What needs to be done: Format the listing below as a numbered list with one line per item, leaving out any blank lines.
•••
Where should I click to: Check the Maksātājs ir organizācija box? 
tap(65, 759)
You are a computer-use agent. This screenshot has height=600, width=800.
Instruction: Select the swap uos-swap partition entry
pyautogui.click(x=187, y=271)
•••
Right answer:
1. Where should I click to: Check the Maksātājs ir organizācija box? 
2. tap(65, 759)
3. You are a computer-use agent. This screenshot has height=600, width=800.
4. Instruction: Select the swap uos-swap partition entry
5. pyautogui.click(x=187, y=271)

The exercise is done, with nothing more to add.